Czy można wpisać na fakturze dane osobowe kontrahenta? Czy jednak posługiwanie się danymi personalnymi przedsiębiorcy (osoby fizycznej) w obrocie może stanowić naruszenie jego dóbr osobistych? I, wcale nie na marginesie: czy w postępowaniu cywilnym można skutecznie odeprzeć argumenty wynikające z zakończonej wyrokiem skazującym sprawy karnej?
wyrok Sądu Apelacyjnego w Krakowie z 5 marca 2021 r. (I ACa 503/20)
Sąd rozstrzygający spór cywilny, dla którego prawomocny wyrok karny ma charakter prejudykatu, nie może ponownie oceniać dowodów zgromadzonych w ramach postępowania karnego.
Spór dotyczył przedsiębiorcy budowlanego, który kupował materiały na odroczony termin płatności, aż się uzbierało nieuregulowanych faktur na 57 tys. złotych (wszystkie faktury były odbierane i podpisywane przez mężczyznę). Sprzedawca uzyskał nakaz zapłaty, jednak egzekucja okazała się bezskuteczna, co skończyło się wyrokiem za oszustwo…
…jednak zdaniem skazanego przedsiębiorcy w toku postępowania nie ustalono czy rzeczywiście kupował towar, a ponieważ jego podpis na dokumentach był sfałszowany, dane osobowe na fakturze — imię, nazwisko, adres i informacja o prowadzonej działalności gospodarczej — naruszały jego dobra osobiste. Do sądu trafił pozew, w którym przedsiębiorca zażądał usunięcia swych danych osobowych z faktur i dokumentów „WZ” oraz zapłaty 100 tys. złotych zadośćuczynienia.
Sąd prawomocnie oddalił całość roszczeń: wynikające ze stosunków gospodarczych — prowadzonej współpracy handlowej — wystawianie faktur z wpisanymi danymi osoby fizycznej prowadzącej działalność gospodarczą (imieniem, nazwiskiem, adresem, firmą), nie jest działaniem bezprawnym w rozumieniu art. 24 par. 1 kc. Brak bezprawności wyklucza przyznanie powodowi jakiejkolwiek ochrony, zarówno niemajątkowej (nakazania usunięcia jego danych z faktur), jak i majątkowej (zasądzenie zadośćuczynienia za naruszenie dóbr osobistych).

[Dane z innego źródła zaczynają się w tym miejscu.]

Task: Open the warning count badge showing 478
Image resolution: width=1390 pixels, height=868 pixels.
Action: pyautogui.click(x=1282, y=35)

Jako bezzasadne uznano także zarzuty odnoszące się do nieuwzględnienia argumentu, iż doszło do podrobienia dokumentów: podważenie ustaleń wyroku karnego jest o tyle niemożliwe, o ile sąd cywilny jest zawiązany orzeczeniem skazującym (art. 11 kpc), przy czym związanie to dotyczy nie tylko kwestii samego skazania, ale także możliwości przeprowadzenia dowodów przeciwko ustaleniom poczynionym w postępowaniu karnym. Stąd też postępowanie cywilne nie może prowadzić, choćby pobocznie, do podważenia odpowiedzialności karnej sprawcy przestępstwa — skoro więc sąd karny uznał, że powód dopuścił się oszustwa, a faktury były wystawione prawidłowo i dotyczyły rzeczywistych transakcji, to pobite gary.
Zamiast komentarza: miało być, że złapał Kozak Tatarzyna, a Tatarzyn za łeb trzyma… — a tymczasem porażka w apelacji kosztowała powoda 4,5 tys. złotych zwrotu kosztów na rzecz pozwanego dostawcy.